A former soldier and combat photographer, Slim Aarons grew into the media industry’s darling glamour photographer. Aarons, grew up in the farm country of New Hampshire and moved to the Governor’s Island of New York. Lionised as the man who never overstepped his boundaries, Aarons photographed “attractive people doing attractive things in attractive places”, pioneering a lavish aesthetic and photographic sensibility which eventually saw his work published in commercial magazines such as Harper’s Bazaar, Town & Country and Life.
Celebrities, socialites and jetsetters alike, adored and trusted him, earning him access to private chalets and parties. Never considered a paparazzi, Slim Aarons, was more than a photographer, immortalising his subjects at their utmost best – Material permanence of the impermanent material world. Often plying his trade at their homes, like his famed Poolside Gossip, a 1970s signature photograph taken by Slim Aarons at the Kaufmann House in Palm Springs, California.
His aesthetic became emblematic of Modernism as much as his intimate and sincere friendships with A-listers. Aarons was warmly welcomed by them as a friend… he simply happened to carry a camera.
Focusing on the moneyed set of Hollywood, Acapulco, both Palm Beach and Springs, Aarons eventually went on to publish his first book in 1974 entitled, A Wonderful Time, featuring two decades worth of work which became a source of inspiration for fashion designers and interior designers. All throughout his career, his images had quietly influenced pop culture and fashion. All that he photographed became instantaneously desirable and his work which is globally known as a quintessential guide for good taste, is now worth thousands. He later released two sequels entitled, Once Upon a Time (2003) and A Place in the Sun (2005).
Of his many muses were Marilyn Monroe, Katharine Hepburn, Lauren Bacall, Clark Gable, the Rothschilds, Guinness’s and Lucky Luciano – who Aaron had the personal honour of documenting during his banishment from Rome. Although surrounded by glamour of Hollywood, his work ventured further from celebrity constraint, featuring unknown beauties and scenic environments – in a December 1958 collection, he features a woman sitting by the edge of a swimming pool in Kenya.
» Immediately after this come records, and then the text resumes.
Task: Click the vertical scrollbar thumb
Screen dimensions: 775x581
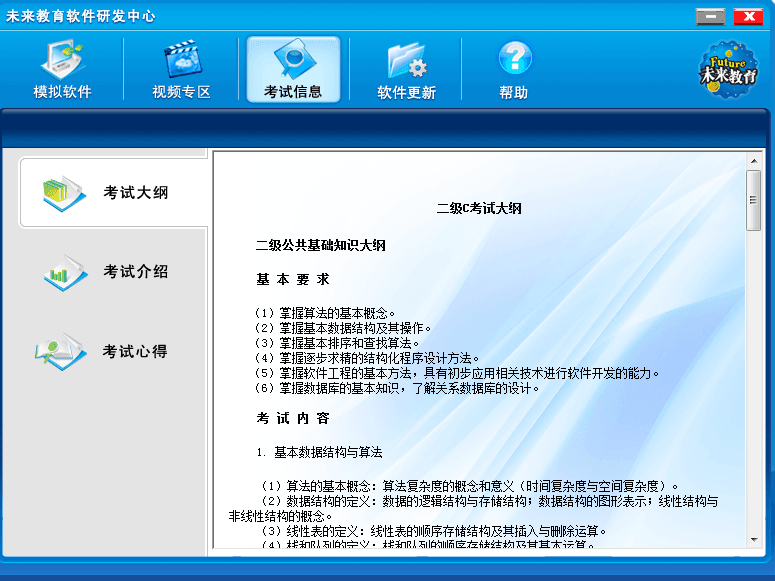Action: tap(753, 200)
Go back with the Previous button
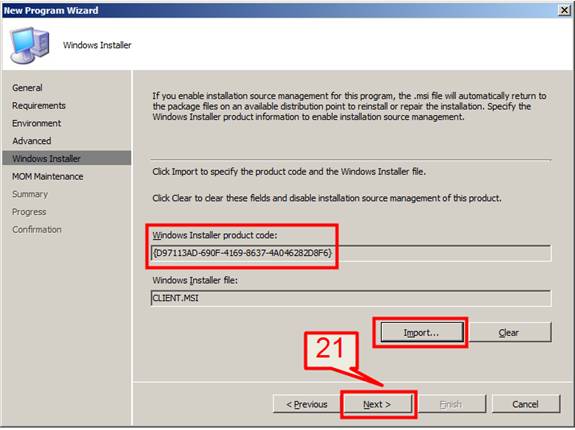Viewport: 575px width, 430px height. pyautogui.click(x=307, y=404)
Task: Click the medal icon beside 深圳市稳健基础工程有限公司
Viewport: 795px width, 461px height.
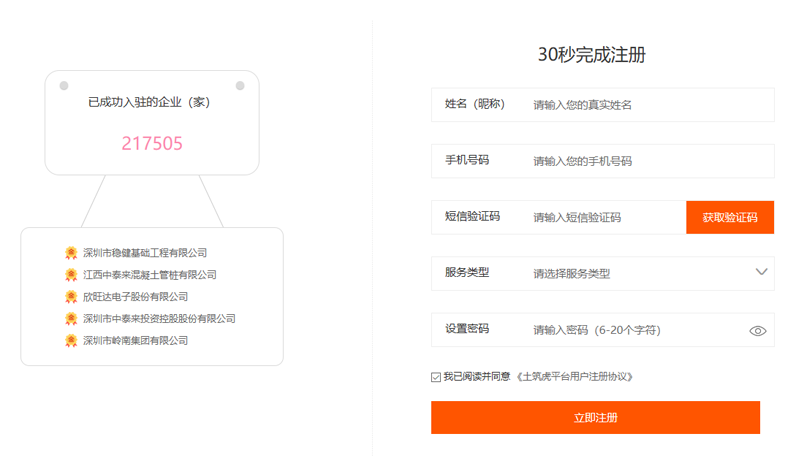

Starting from a humble beginning as a hypo dipper, his only role involved dunking developing prints into chemical solutions. However, his charming persona and dedicated work ethic propelled him to greater heights. Going on to shoot military manoeuvres, it wasn’t long before he was scouted by Hollywood director Frank Capra, and befriended other photojournalists George Silk and Carl Mydans. His time with the army had adversely averted his focus, reiterating on several occasions that, “The only beach worth landing on was decorated with beautiful, semi-nude girls tanning in a tranquil sun.”
By the time Slim Aarons had opened Life magazine’s bureau in Rome, he had already redefined the glamor of beauty. Using only natural light and environments to photograph subjects with little to no makeup was his signature style. His work, rarely posed, was often candid. Recruiting beautiful assistants as decoys, Aarons was able to capture high definition, natural and relaxed moments of conversation, leisure and enjoyment with complete discretion.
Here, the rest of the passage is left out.